En general todas las proteínas deben constituir más o menos una tercera parte del plato, y recuerda acompañarlas de ensalada, verduras y cereales de grano entero.
Aguacate
Producto estrella donde los haya, superalimento lleno de ‘grasas buenas’, se ha convertido en un sustituto diario para muchos que equiparan lo vegetal con lo sano, aunque es una fuente de calorías más concentrada que las proteínas y los hidratos de carbono, unas nueve por gramo.

Olvídate pues de desayunarte una tostada con un aguacate entero en rodajas encima como receta infalible para adelgazar, porque junto con el pan puede llegar a suponer unas 400 calorías. Por supuesto sigue siendo mucho mejor que la bollería industrial, pero si quieres perder peso es mejor que comas unas claras de huevo revueltas con espinacas y queso fresco, por ejemplo, y que el aguacate sea un añadido pequeño.
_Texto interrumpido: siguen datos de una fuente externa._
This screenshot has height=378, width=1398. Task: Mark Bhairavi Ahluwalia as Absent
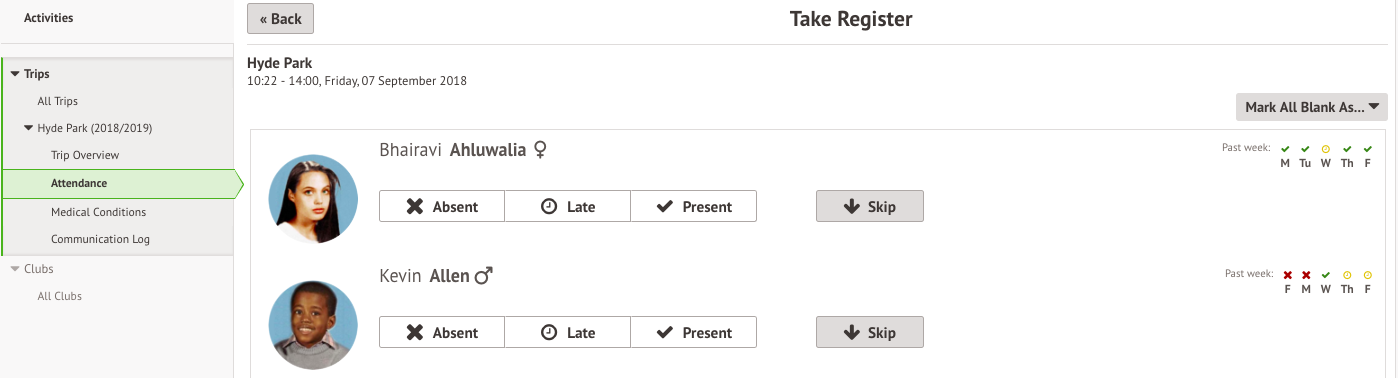442,207
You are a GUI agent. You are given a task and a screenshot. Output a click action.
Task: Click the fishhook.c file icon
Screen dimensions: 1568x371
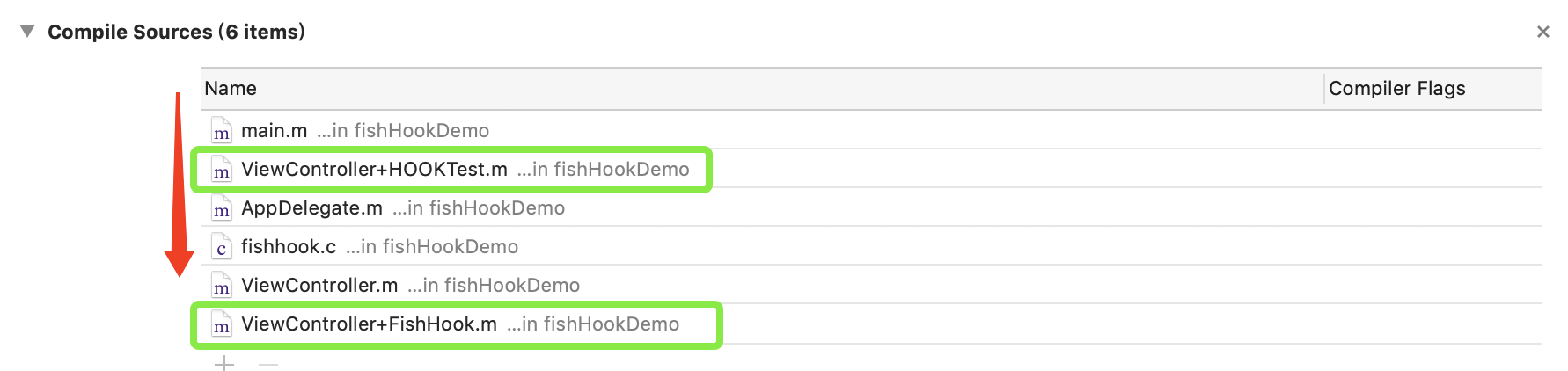221,247
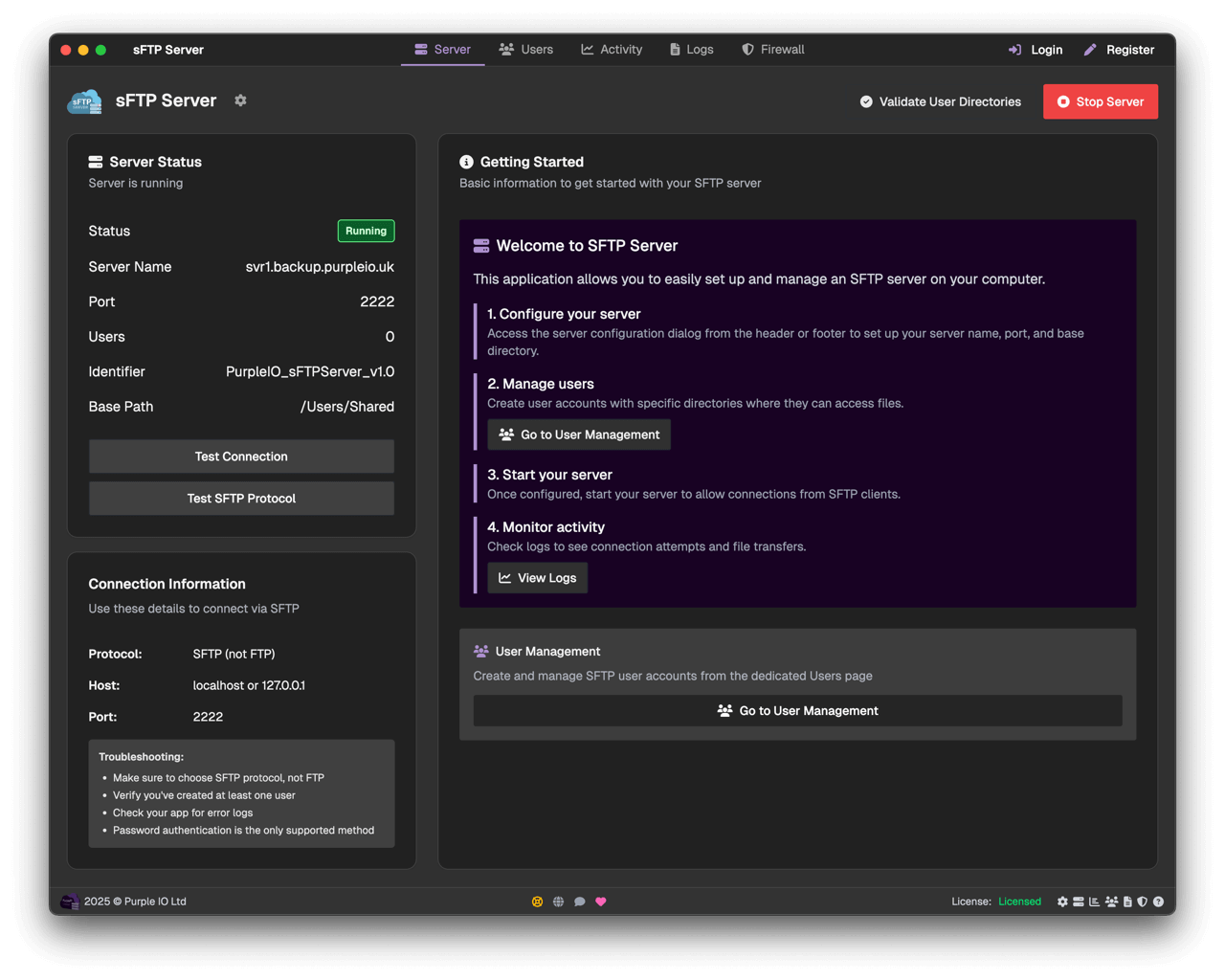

La tostada, integral, recuerda.
Arroz
En los ‘menús ligeros’ de las cadenas de restaurantes es habitual encontrar platos con arroz blanco, pero muchas veces no es la mejor opción. Tampoco la quinoa, que por ser exótica y estar de moda nos parece más sana. Los dos alimentos son estupendos, pero comemos mucho más de lo que deberíamos.